I read this When should I worry about alignment? but I am still do not know if I have to worry about not aligned pointer returned by placement new operator - like in this example:
class A {
public:
long double a;
long long b;
A() : a(1.3), b(1234) {}
};
char buffer[64];
int main() {
// (buffer + 1) used intentionally to have wrong alignment
A* a = new (buffer + 1) A();
a->~A();
}
__alignof(A) == 4
, (buffer + 1)
is not aligned to 4
. But everything works fine - full example here: http://ideone.com/jBrk8
If this depends on architecture then I am using: linux/powerpc/g++ 4.x.x.
[UPDATE] Just after posting this question I read this article: http://virtrev.blogspot.de/2010/09/memory-alignment-theory-and-c-examples.html.
Maybe the only drawbacks in my case would be performance penalty, I mean unaligned access cost more than aligned?
When you call placement new on a buffer:
A *a = new (buf) A;
you are invoking the built-in void* operator new (std::size_t size, void* ptr) noexcept
as defined in:
c++11
18.6.1.3 Placement forms [new.delete.placement]
These functions are reserved, a C++ program may not define functions that displace the versions in the
Standard C++ library (17.6.4). The provisions of (3.7.4) do not apply to these reserved placement forms of
operator new and operator delete.
void* operator new(std::size_t size, void* ptr) noexcept;
Returns: ptr
.
Remarks: Intentionally performs no other action.
The provisions of (3.7.4) include that the returned pointer should be suitably aligned, so it's fine for void* operator new (std::size_t size, void* ptr) noexcept
to return a nonaligned pointer if one is passed in. This doesn't let you off the hook, though:
5.3.4 New [expr.new]
[14] Note: when the allocation function returns a value other than null, it must be a pointer to a block of storage
in which space for the object has been reserved. The block of storage is assumed to be appropriately aligned
and of the requested size.
So if you pass unaligned storage to a placement-new expression you're violating the assumption that the storage is aligned, and the result is UB.
Indeed, in your program above, if you replace long long b
with __m128 b
(after #include <xmmintrin.h>
) then the program will segfault, as expected.
Just because everything appears to work doesn't mean it actually does.

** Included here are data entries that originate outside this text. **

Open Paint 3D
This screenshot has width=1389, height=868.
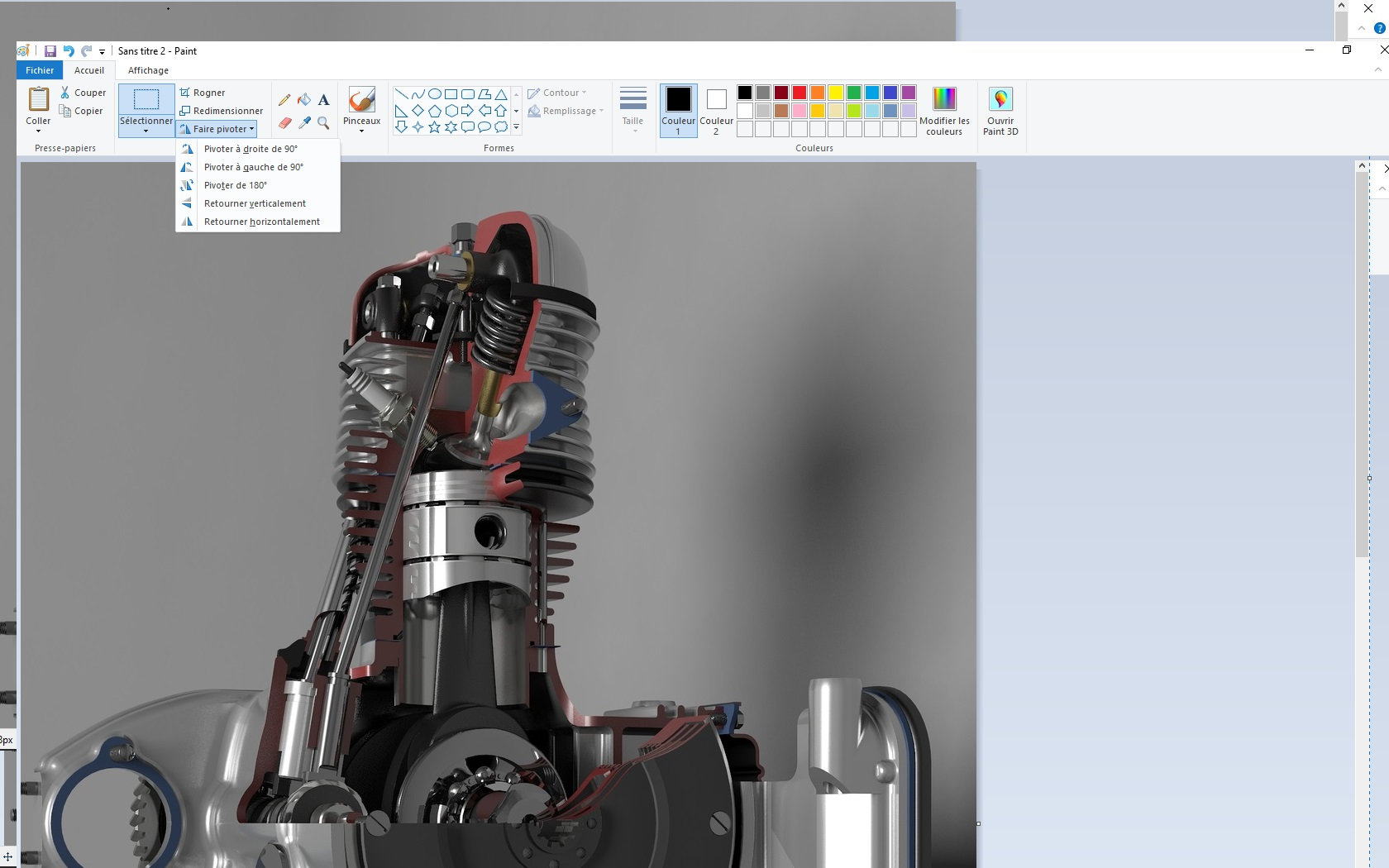(1000, 111)
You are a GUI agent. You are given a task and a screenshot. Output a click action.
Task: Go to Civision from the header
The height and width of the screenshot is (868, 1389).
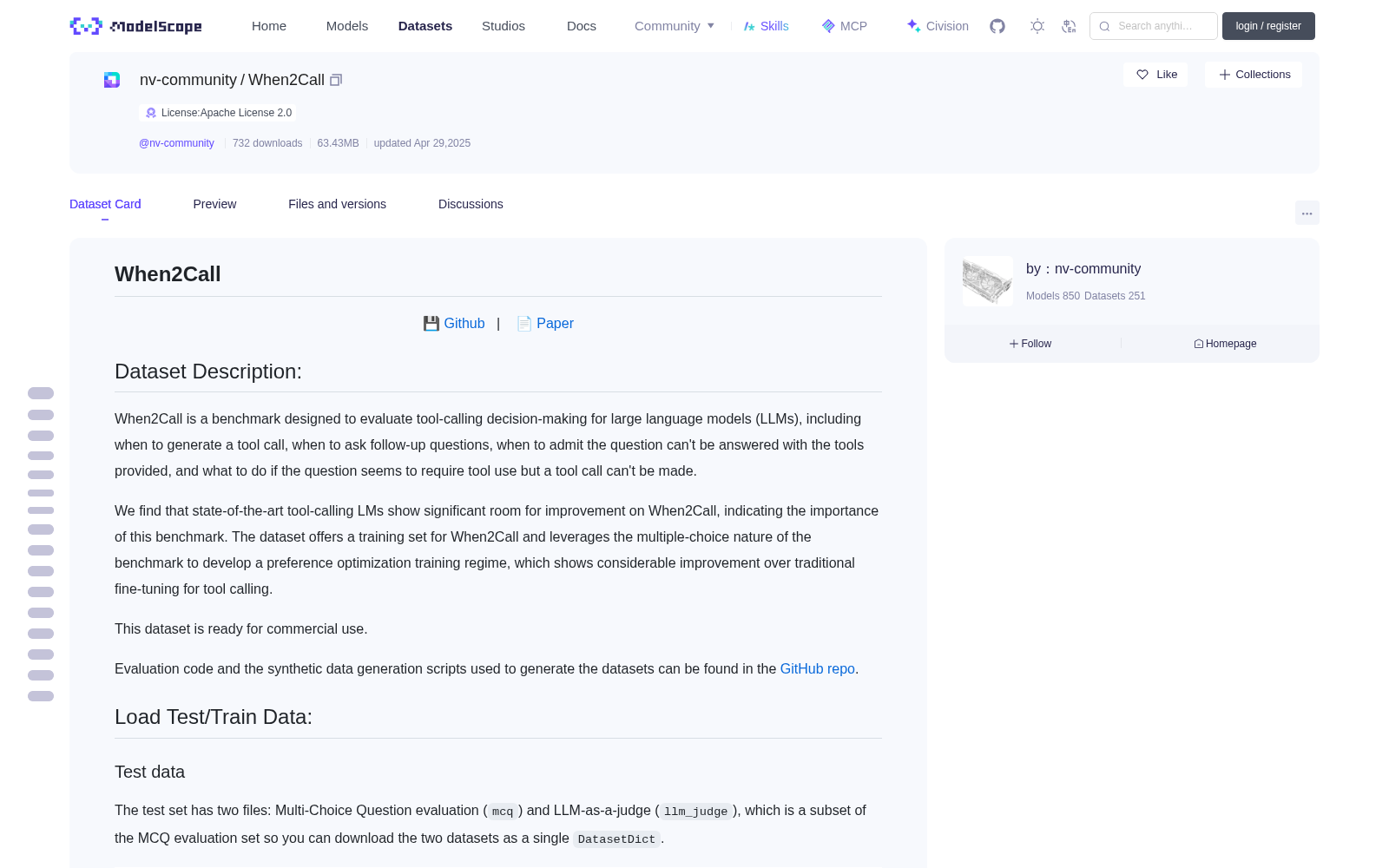coord(938,26)
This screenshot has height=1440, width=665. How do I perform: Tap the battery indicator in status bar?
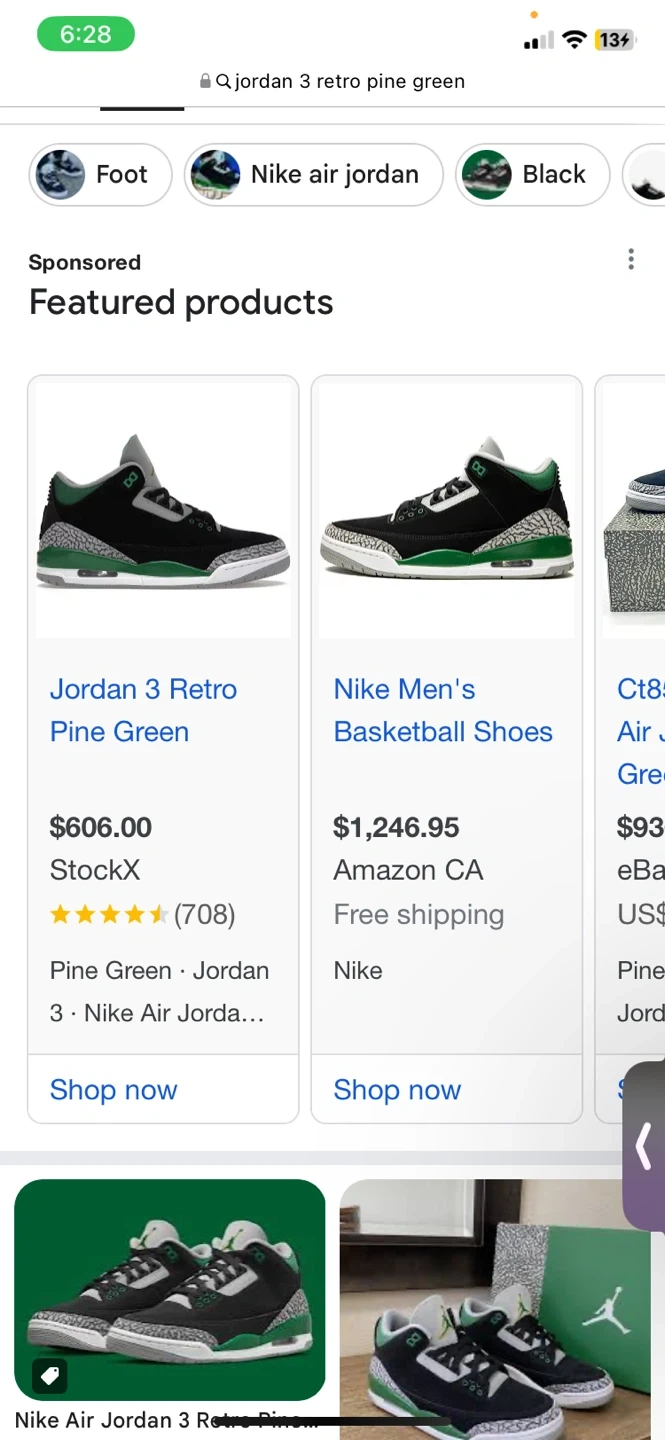tap(614, 40)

C++ is a specification that defines what is required to work. The compiler can also make not required things work. That's what "undefined behavior" means: anything can happen, so your code isn't portable anymore.
C++ does not require this to work. So if you take your code to a compiler where this doesn't work, you can't blame C++ anymore; it's your fault for misusing the language.
Yes, it all depends on the architecture, and probably the compiler optimization flags as well.
It will all work fine until you do A b = a;
or some other random access which gets compiled to some movdqa
ops and your program crashes.
some processors will definitely blow up with this (sparc for example), others will not care at all, others will be slow. C++ is assuming that you know what you are doing (or not), same as reinterpret_cast etc.
a quick google tells me that gcc on powerpc has an option to tell the compiler if unaligned accesses are handeled by the system or not.
I would assume that in either case unaligned accesses on that platform will be very slow, and should be avoided as much as possible.